No METI se insiste que, diferentemente de 10 anos atrás, agora se põe menos ênfase nos humanoides porque é, por exemplo, mais importante que um robô consiga erguer idosos da cama do que parecer humano. Mesmo assim, o robô foca-bebê Paro, também japonês, já usado em centros de tratamento no mundo todo, serve para estabelecer uma relação emocional com pessoas com Alzheimer ou demência. Também as emoções servem para transmitir informação, insiste Ishiguro, para quem um androide consegue expressar “emoções que parecem humanas”.
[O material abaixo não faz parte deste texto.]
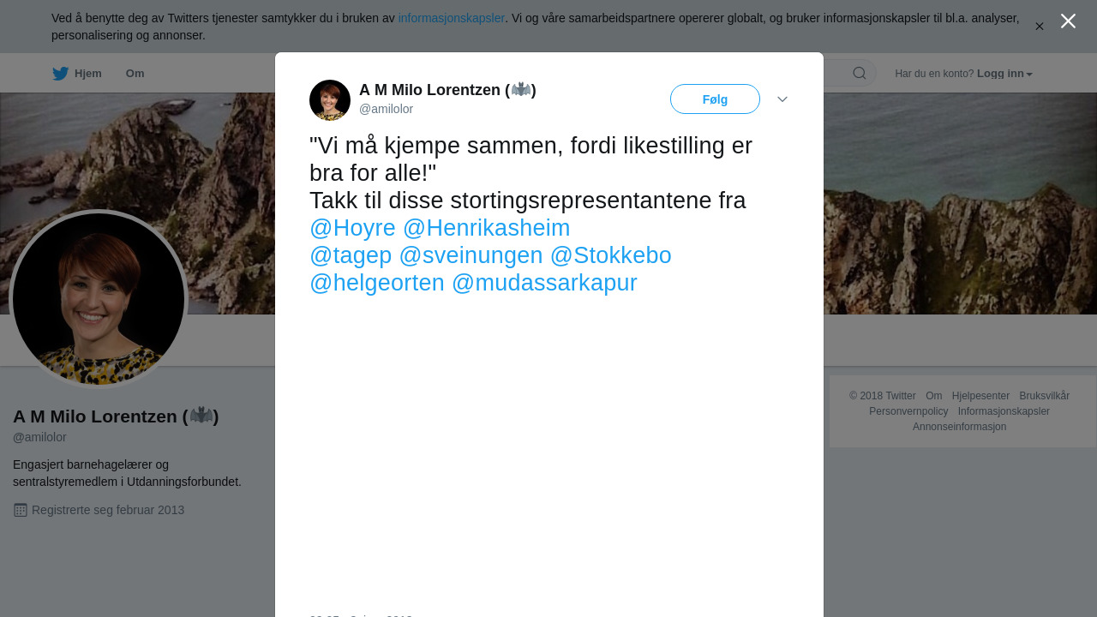The image size is (1097, 617).
Task: Close the tweet overlay with large X
Action: 1068,21
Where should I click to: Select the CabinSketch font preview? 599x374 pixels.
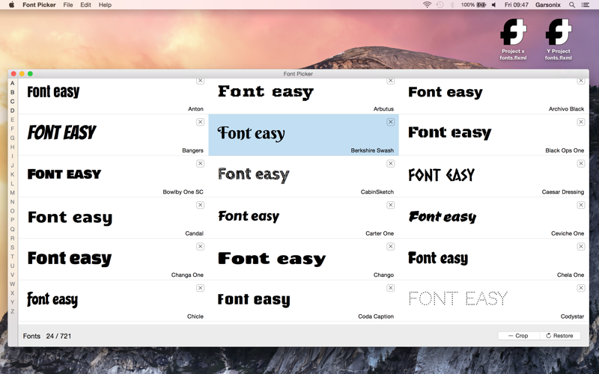304,177
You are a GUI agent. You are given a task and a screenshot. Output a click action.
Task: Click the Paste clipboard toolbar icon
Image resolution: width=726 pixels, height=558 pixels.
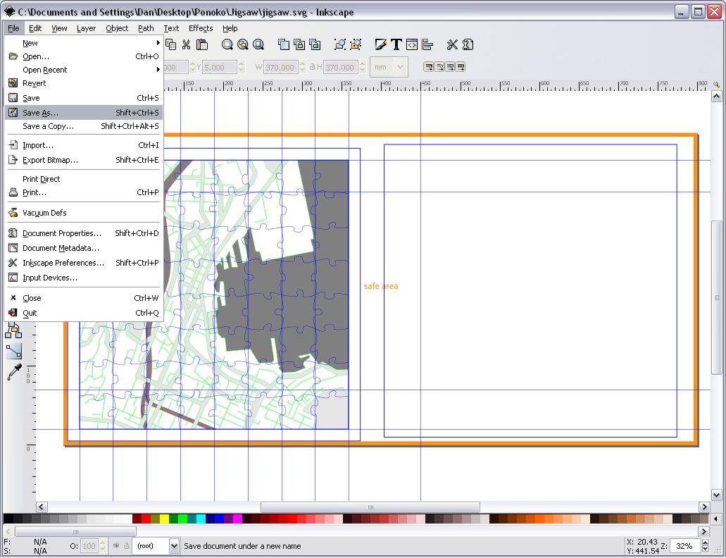(x=201, y=44)
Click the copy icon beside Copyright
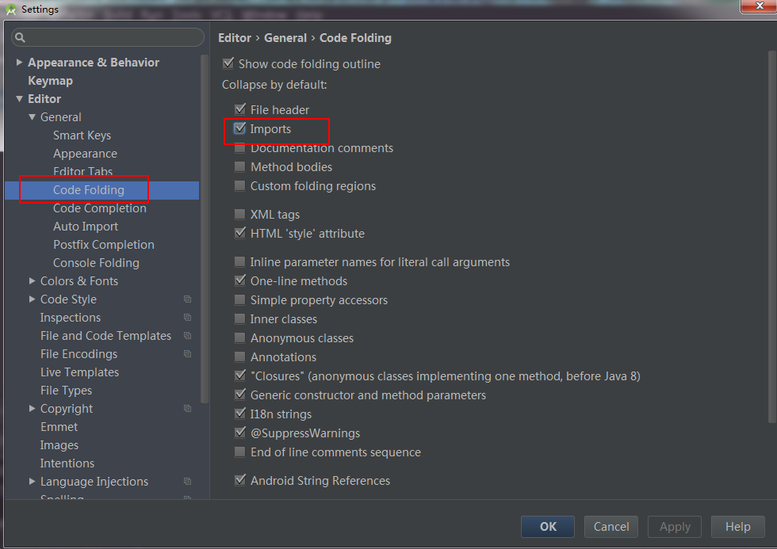This screenshot has height=549, width=777. [x=187, y=409]
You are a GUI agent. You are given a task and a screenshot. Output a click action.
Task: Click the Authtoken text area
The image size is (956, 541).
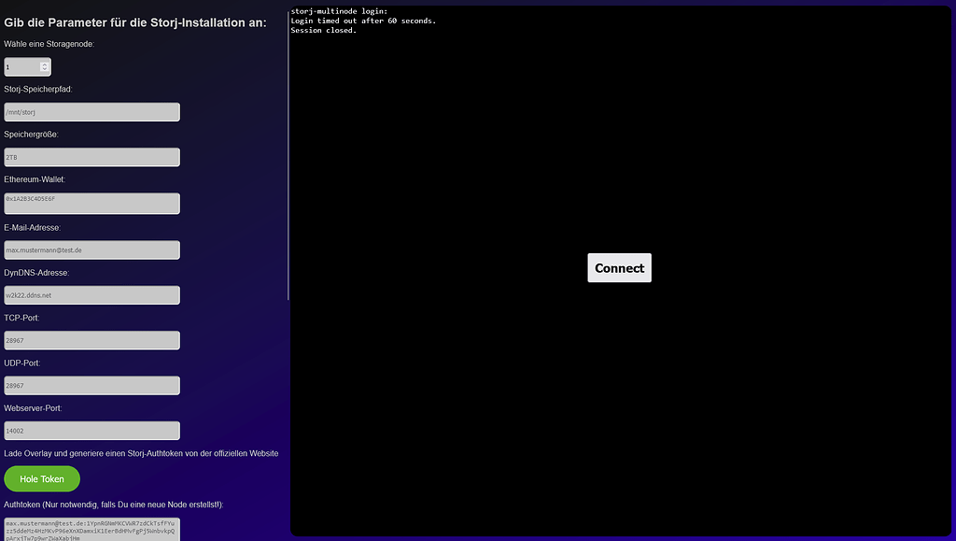coord(91,528)
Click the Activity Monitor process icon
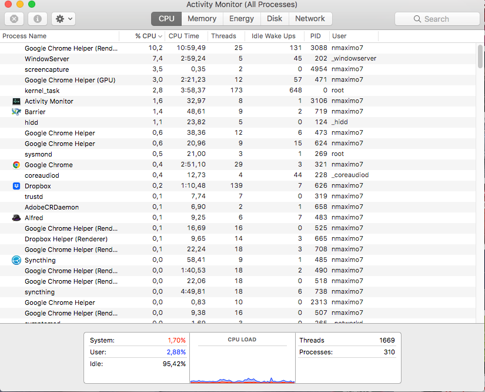 pos(16,101)
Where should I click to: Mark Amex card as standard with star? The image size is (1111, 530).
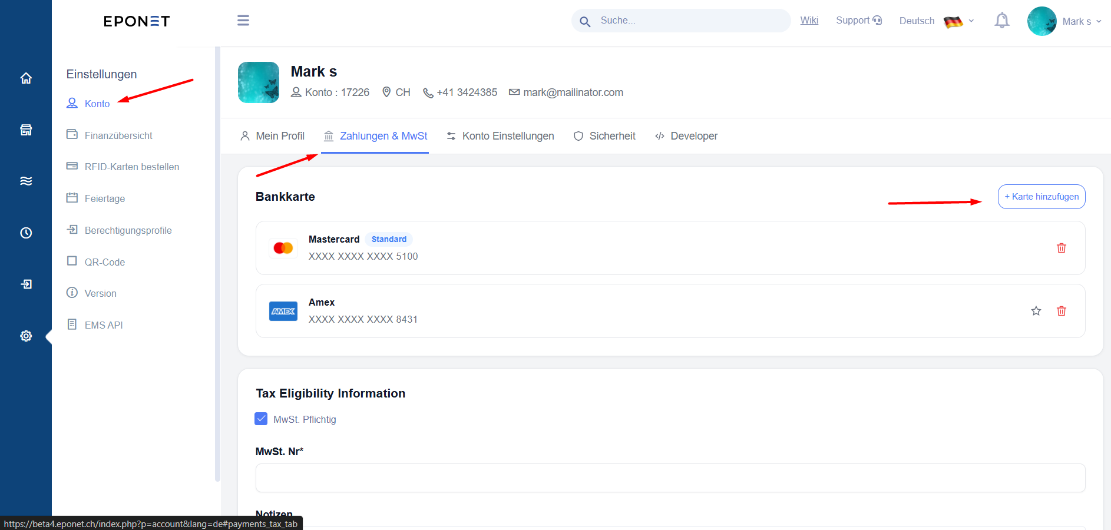1036,311
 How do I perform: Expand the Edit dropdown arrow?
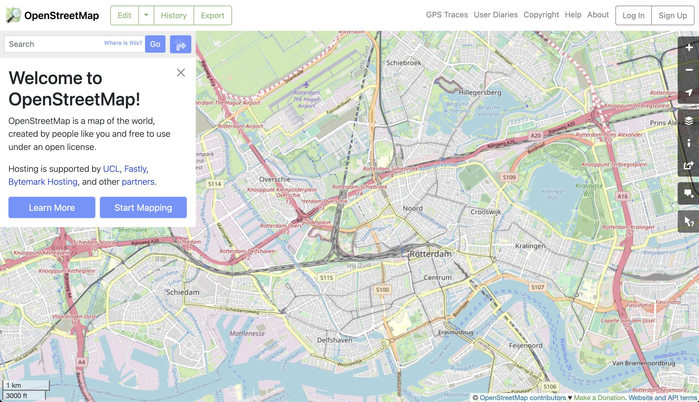(146, 15)

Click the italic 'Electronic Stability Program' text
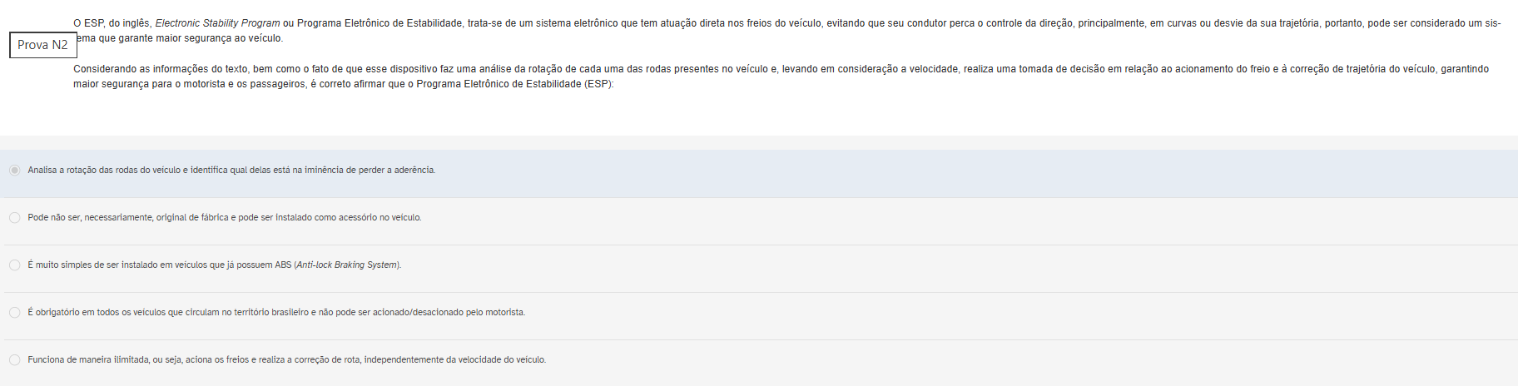coord(217,23)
Um de seus ajudantes, o professor Kazuya Sakamoito, mostra-nos como os humanoides são empregados por exemplo no teatro. Uma companhia com eles se apresentou há alguns anos em Barcelona, e um conhecido autor japonês, Oriza Hirata, especializou-se nisso. Adaptou As Três Irmãs, de Tchecov, para humanoides em 2013. Podem ser melhores atores que os humanos, insiste Sakamoito. Na Kawasaki —uma das maiores fabricantes de robôs industriais do Japão— nos exibem também um vídeo de um famoso balé de braços robotizados com bailarinos humanos.
Talvez seja por todas essas razões que o debate ético sobre os robôs, não a robótica, esteja mais atrasado no Japão que na Europa ou nos EUA. Todas elas ajudam a explicar a relação do Japão, o país com mais robôs do mundo por trabalhador, com essas máquinas.